When it comes to vision, leafy green vegetables, not carrots, are the way to go. A Harvard study shows that eating spinach or collard greens two to four times a week may reduce, by up to 43 percent, the risk of macular degeneration.
Macular degeneration is currently the leading cause of vision loss among adults over age 65. "Activities essential for independent living, including reading, driving and writing, are most impaired by the loss of central vision due to this disease that damages the macula, the small central area of the retina," said Dr. Donald R. Murphy of Akron, president of the Ohio Optometric Association.
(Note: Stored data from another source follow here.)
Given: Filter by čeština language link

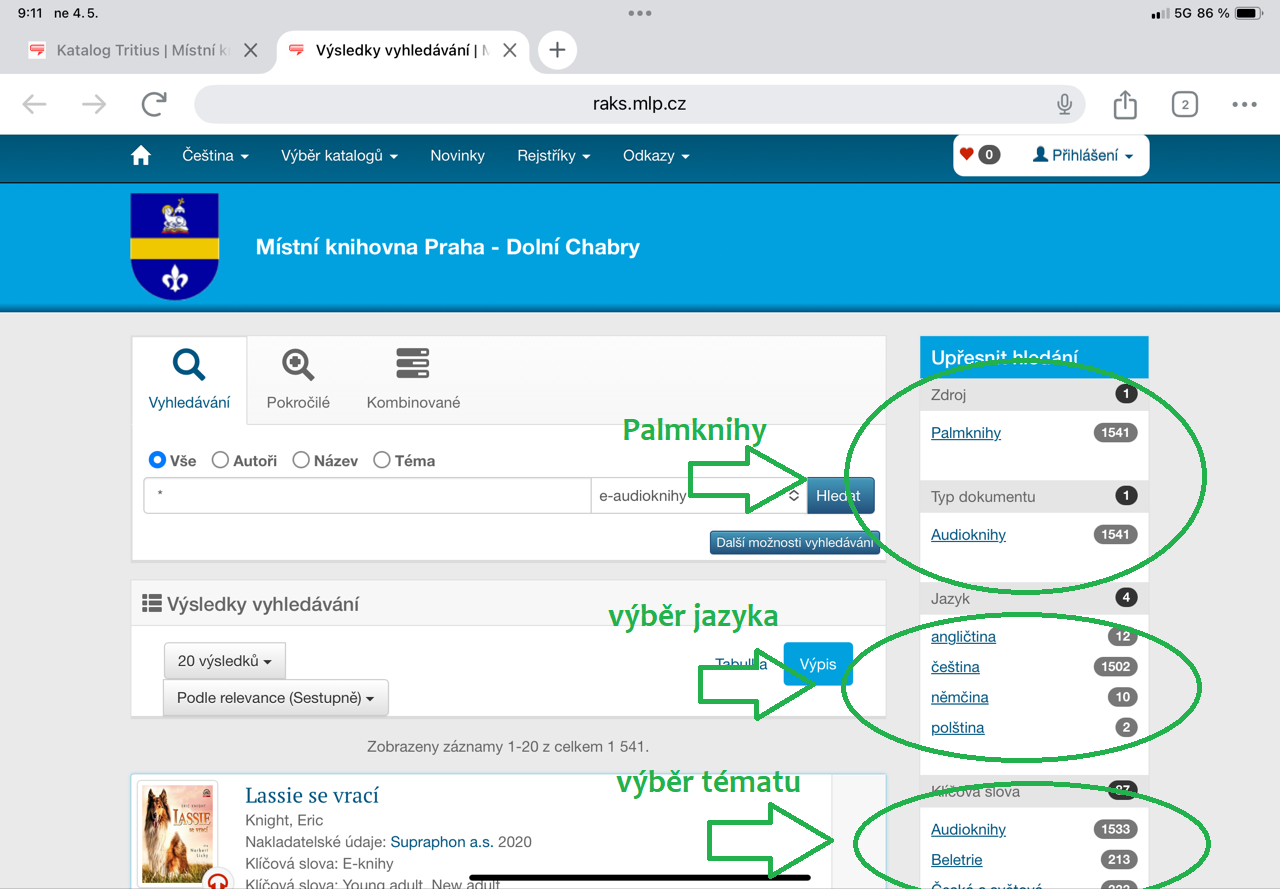Looking at the screenshot, I should [955, 667].
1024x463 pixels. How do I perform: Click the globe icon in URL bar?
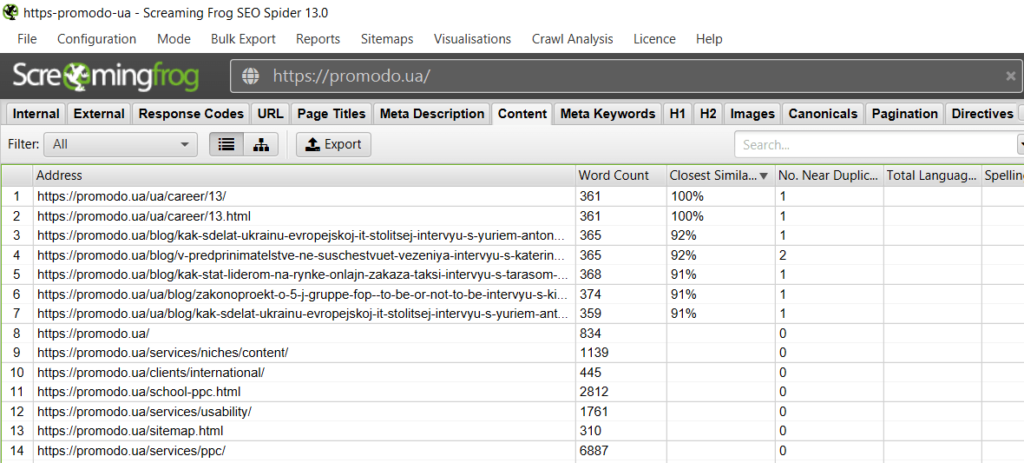coord(250,76)
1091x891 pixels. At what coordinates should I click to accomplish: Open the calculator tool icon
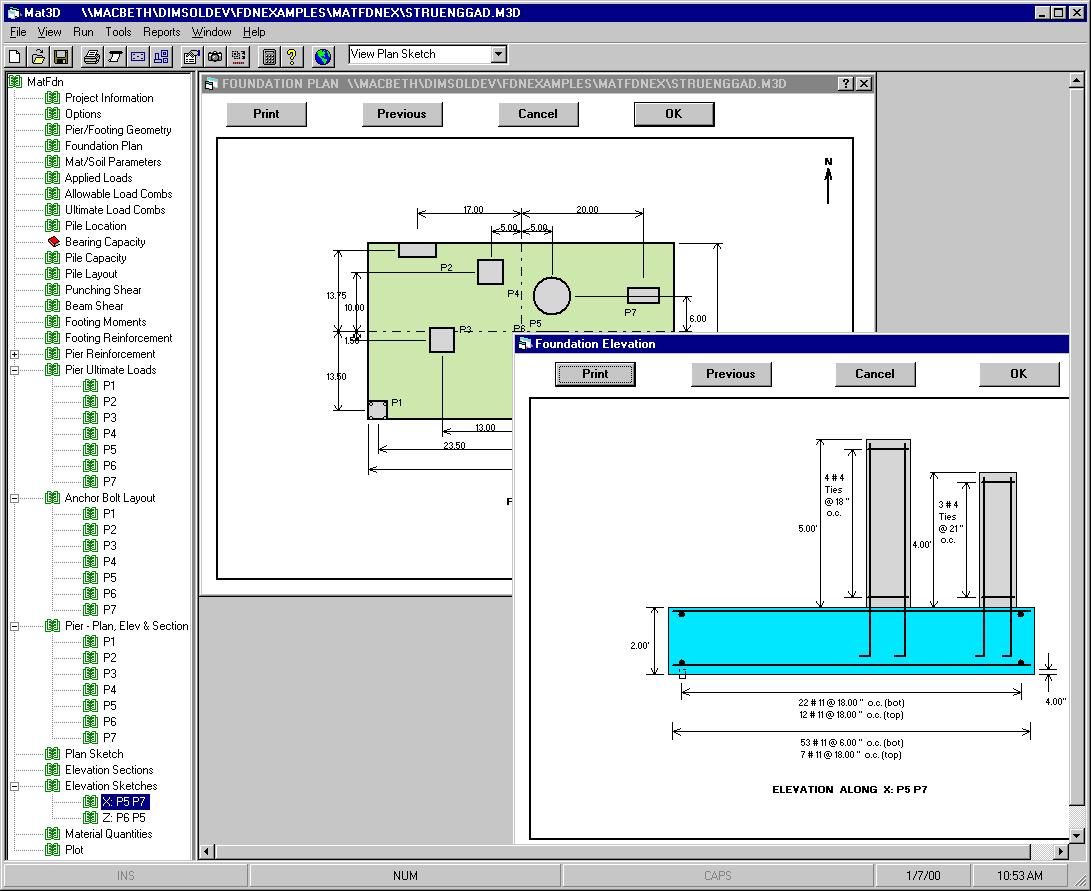pyautogui.click(x=269, y=56)
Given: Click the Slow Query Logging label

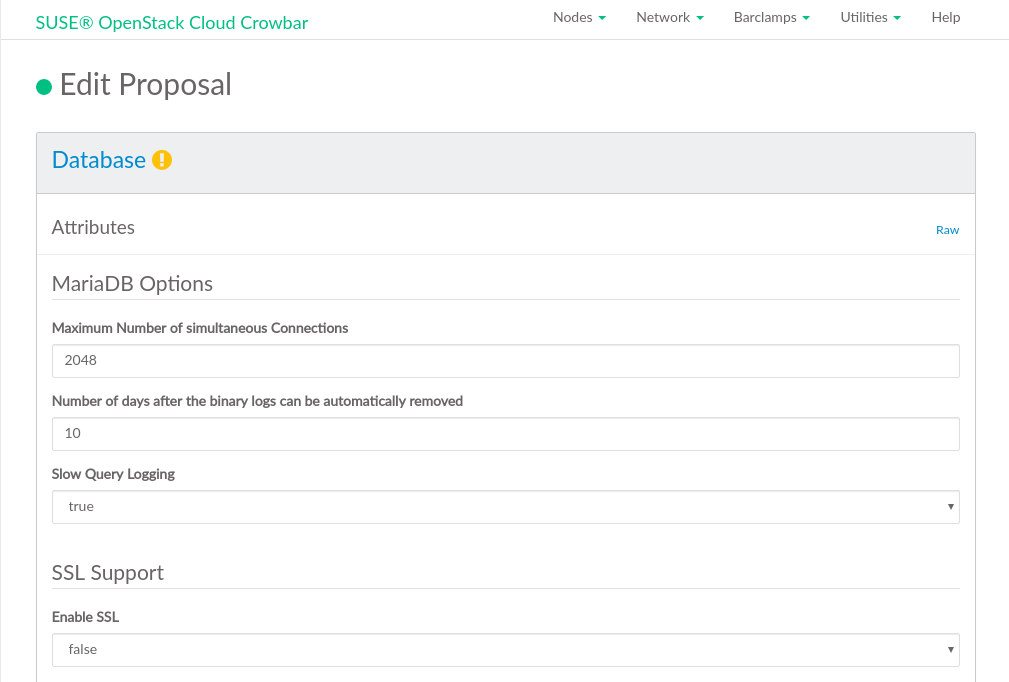Looking at the screenshot, I should coord(113,474).
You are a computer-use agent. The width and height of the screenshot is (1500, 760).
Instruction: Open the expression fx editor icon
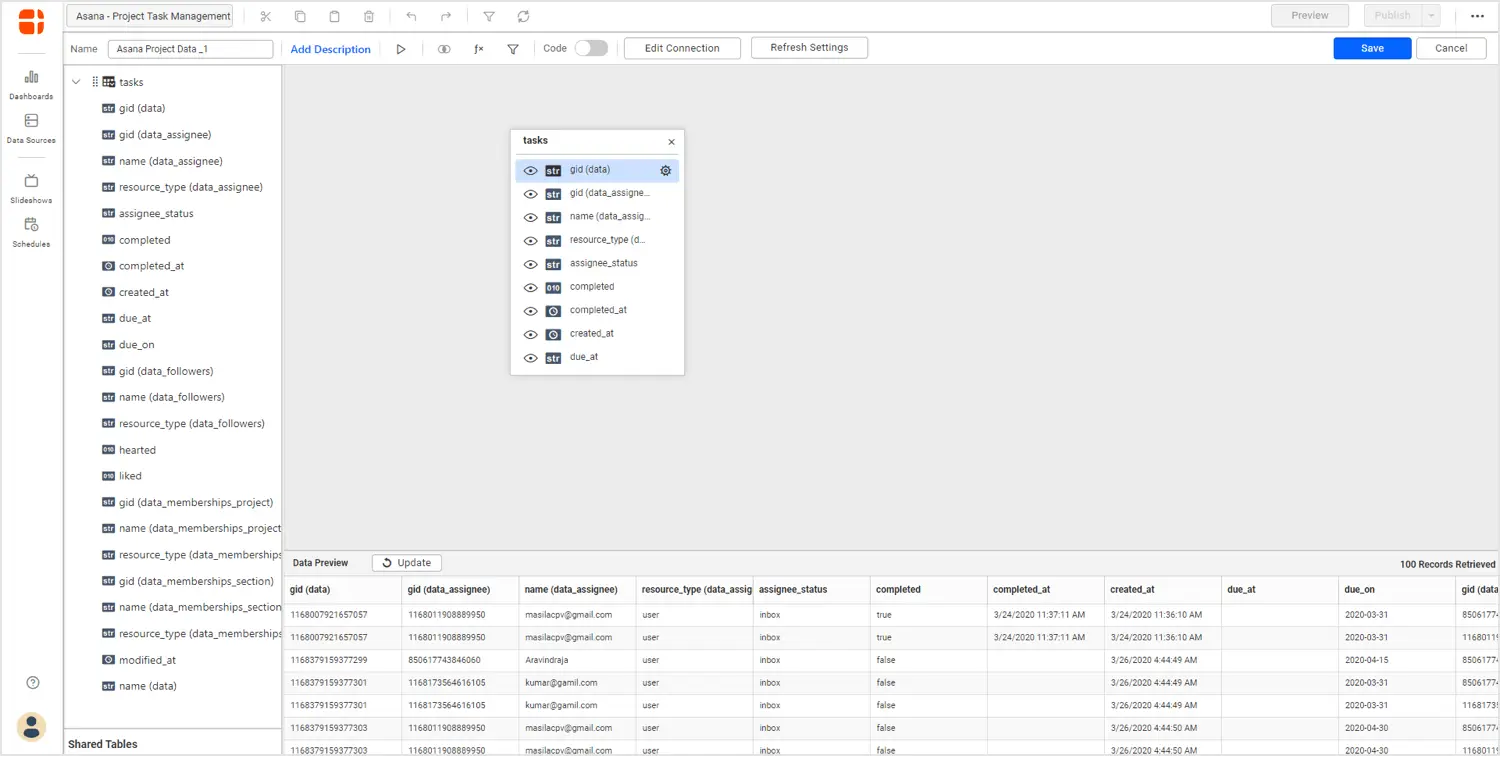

A group of pigments called carotenoids may be the key ingredient which helps prevent the disease, experts think. Fruits and vegetables (including carrots) contain many different types of carotenoids; the kinds found in leafy green vegetables seem to have the greatest effect on the eyes.
Spinach and collard greens are the richest sources of these type of carotenoids, but they can also be obtained from kale, turnips, mustard greens, chard, romaine lettuce and broccoli. While the use of vitamin supplements may be helpful, the study found that simply increasing dietary intake of carotenoid-rich foods was much more effective.
Optometrists can play an important role in advising about nutrition's affect on vision, especially when there is a family history of macular degeneration or frequent exposure to the sun's ultraviolet rays. Smoking also increases the risk of the disease.